Your instructions: The data should be transcribed in its entirety, word for word.

Data extracts:

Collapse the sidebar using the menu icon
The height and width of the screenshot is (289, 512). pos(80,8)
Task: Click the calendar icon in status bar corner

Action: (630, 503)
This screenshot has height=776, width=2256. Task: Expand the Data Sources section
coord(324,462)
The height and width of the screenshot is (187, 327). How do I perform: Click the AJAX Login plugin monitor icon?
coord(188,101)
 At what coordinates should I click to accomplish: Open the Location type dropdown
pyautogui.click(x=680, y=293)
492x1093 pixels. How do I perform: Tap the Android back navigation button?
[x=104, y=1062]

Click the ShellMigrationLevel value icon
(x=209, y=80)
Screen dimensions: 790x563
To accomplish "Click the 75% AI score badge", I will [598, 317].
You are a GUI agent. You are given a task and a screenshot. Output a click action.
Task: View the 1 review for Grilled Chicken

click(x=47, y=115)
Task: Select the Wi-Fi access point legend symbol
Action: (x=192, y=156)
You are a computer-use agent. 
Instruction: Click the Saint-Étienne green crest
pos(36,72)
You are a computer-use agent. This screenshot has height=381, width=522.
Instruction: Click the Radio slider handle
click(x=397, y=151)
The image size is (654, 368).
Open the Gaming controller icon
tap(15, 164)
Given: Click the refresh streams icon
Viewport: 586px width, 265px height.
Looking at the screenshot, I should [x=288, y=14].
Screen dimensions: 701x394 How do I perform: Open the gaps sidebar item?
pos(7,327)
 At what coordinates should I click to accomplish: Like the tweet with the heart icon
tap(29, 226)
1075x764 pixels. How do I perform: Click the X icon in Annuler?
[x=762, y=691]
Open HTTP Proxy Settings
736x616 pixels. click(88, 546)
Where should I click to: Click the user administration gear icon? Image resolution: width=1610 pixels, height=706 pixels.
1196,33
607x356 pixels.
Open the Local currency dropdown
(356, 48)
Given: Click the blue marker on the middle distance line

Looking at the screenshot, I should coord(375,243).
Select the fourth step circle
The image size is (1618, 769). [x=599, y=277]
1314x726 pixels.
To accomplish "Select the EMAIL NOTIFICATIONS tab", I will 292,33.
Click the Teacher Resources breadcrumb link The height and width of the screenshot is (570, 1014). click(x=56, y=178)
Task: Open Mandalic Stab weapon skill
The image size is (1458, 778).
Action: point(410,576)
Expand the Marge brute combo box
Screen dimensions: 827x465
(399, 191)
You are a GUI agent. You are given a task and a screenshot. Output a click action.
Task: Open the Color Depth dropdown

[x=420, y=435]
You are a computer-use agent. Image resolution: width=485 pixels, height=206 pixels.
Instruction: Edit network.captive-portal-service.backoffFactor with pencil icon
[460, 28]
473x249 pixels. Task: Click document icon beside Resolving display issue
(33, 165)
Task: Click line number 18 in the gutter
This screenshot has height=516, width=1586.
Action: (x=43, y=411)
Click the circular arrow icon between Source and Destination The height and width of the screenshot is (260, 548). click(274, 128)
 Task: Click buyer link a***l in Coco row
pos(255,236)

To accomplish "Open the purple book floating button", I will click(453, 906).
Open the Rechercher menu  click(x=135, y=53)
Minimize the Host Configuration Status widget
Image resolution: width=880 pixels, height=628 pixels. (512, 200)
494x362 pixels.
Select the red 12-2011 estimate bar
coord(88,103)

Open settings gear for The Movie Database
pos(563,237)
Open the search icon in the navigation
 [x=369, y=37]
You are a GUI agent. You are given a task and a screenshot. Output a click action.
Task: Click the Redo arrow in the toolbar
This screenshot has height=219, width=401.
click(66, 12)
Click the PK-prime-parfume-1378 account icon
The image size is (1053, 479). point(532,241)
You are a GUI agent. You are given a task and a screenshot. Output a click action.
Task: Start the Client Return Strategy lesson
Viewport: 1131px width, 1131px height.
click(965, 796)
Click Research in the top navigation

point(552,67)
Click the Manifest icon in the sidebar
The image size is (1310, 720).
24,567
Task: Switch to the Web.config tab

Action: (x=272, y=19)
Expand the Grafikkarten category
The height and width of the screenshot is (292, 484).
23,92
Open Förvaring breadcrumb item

Solved problem:
Collapse the sidebar using the menu icon
The height and width of the screenshot is (289, 512). pos(80,8)
Task: Click the calendar icon in status bar corner

Action: (630, 503)
This screenshot has height=776, width=2256. Task: Expand the Data Sources section
coord(324,462)
The height and width of the screenshot is (187, 327). How do I perform: Click the AJAX Login plugin monitor icon?
coord(188,101)
 At what coordinates should I click to accomplish: Open the Location type dropdown
pyautogui.click(x=680, y=293)
492x1093 pixels. How do I perform: Tap the Android back navigation button?
[x=104, y=1062]

Click the ShellMigrationLevel value icon
(x=209, y=80)
Screen dimensions: 790x563
To accomplish "Click the 75% AI score badge", I will [598, 317].
You are a GUI agent. You are given a task and a screenshot. Output a click action.
Task: View the 1 review for Grilled Chicken

click(x=47, y=115)
Task: Select the Wi-Fi access point legend symbol
Action: (x=192, y=156)
You are a computer-use agent. 
Instruction: Click the Saint-Étienne green crest
pos(36,72)
You are a computer-use agent. This screenshot has height=381, width=522.
Instruction: Click the Radio slider handle
click(x=397, y=151)
The image size is (654, 368).
Open the Gaming controller icon
tap(15, 164)
Given: Click the refresh streams icon
Viewport: 586px width, 265px height.
Looking at the screenshot, I should [x=288, y=14].
Screen dimensions: 701x394 How do I perform: Open the gaps sidebar item?
pos(7,327)
 At what coordinates should I click to accomplish: Like the tweet with the heart icon
tap(29, 226)
1075x764 pixels. How do I perform: Click the X icon in Annuler?
[x=762, y=691]
Open HTTP Proxy Settings
736x616 pixels. click(88, 546)
Where should I click to: Click the user administration gear icon? Image resolution: width=1610 pixels, height=706 pixels.
1196,33
607x356 pixels.
Open the Local currency dropdown
(356, 48)
Given: Click the blue marker on the middle distance line

Looking at the screenshot, I should coord(375,243).
Select the fourth step circle
The image size is (1618, 769). [x=599, y=277]
1314x726 pixels.
To accomplish "Select the EMAIL NOTIFICATIONS tab", I will 292,33.
Click the Teacher Resources breadcrumb link The height and width of the screenshot is (570, 1014). click(x=56, y=178)
Task: Open Mandalic Stab weapon skill
The image size is (1458, 778).
Action: point(410,576)
Expand the Marge brute combo box
Screen dimensions: 827x465
(399, 191)
You are a GUI agent. You are given a task and a screenshot. Output a click action.
Task: Open the Color Depth dropdown

[x=420, y=435]
You are a computer-use agent. Image resolution: width=485 pixels, height=206 pixels.
Instruction: Edit network.captive-portal-service.backoffFactor with pencil icon
[460, 28]
473x249 pixels. Task: Click document icon beside Resolving display issue
(33, 165)
Task: Click line number 18 in the gutter
This screenshot has height=516, width=1586.
Action: (x=43, y=411)
Click the circular arrow icon between Source and Destination The height and width of the screenshot is (260, 548). click(274, 128)
 Task: Click buyer link a***l in Coco row
pos(255,236)

To accomplish "Open the purple book floating button", I will click(453, 906).
Open the Rechercher menu  click(x=135, y=53)
Minimize the Host Configuration Status widget
Image resolution: width=880 pixels, height=628 pixels. (512, 200)
494x362 pixels.
Select the red 12-2011 estimate bar
coord(88,103)

Open settings gear for The Movie Database
pos(563,237)
Open the search icon in the navigation
 [x=369, y=37]
You are a GUI agent. You are given a task and a screenshot. Output a click action.
Task: Click the Redo arrow in the toolbar
This screenshot has height=219, width=401.
click(66, 12)
Click the PK-prime-parfume-1378 account icon
The image size is (1053, 479). point(532,241)
You are a GUI agent. You are given a task and a screenshot. Output a click action.
Task: Start the Client Return Strategy lesson
Viewport: 1131px width, 1131px height.
click(965, 796)
Click Research in the top navigation

point(552,67)
Click the Manifest icon in the sidebar
The image size is (1310, 720).
24,567
Task: Switch to the Web.config tab

Action: (x=272, y=19)
Expand the Grafikkarten category
The height and width of the screenshot is (292, 484).
23,92
Open Förvaring breadcrumb item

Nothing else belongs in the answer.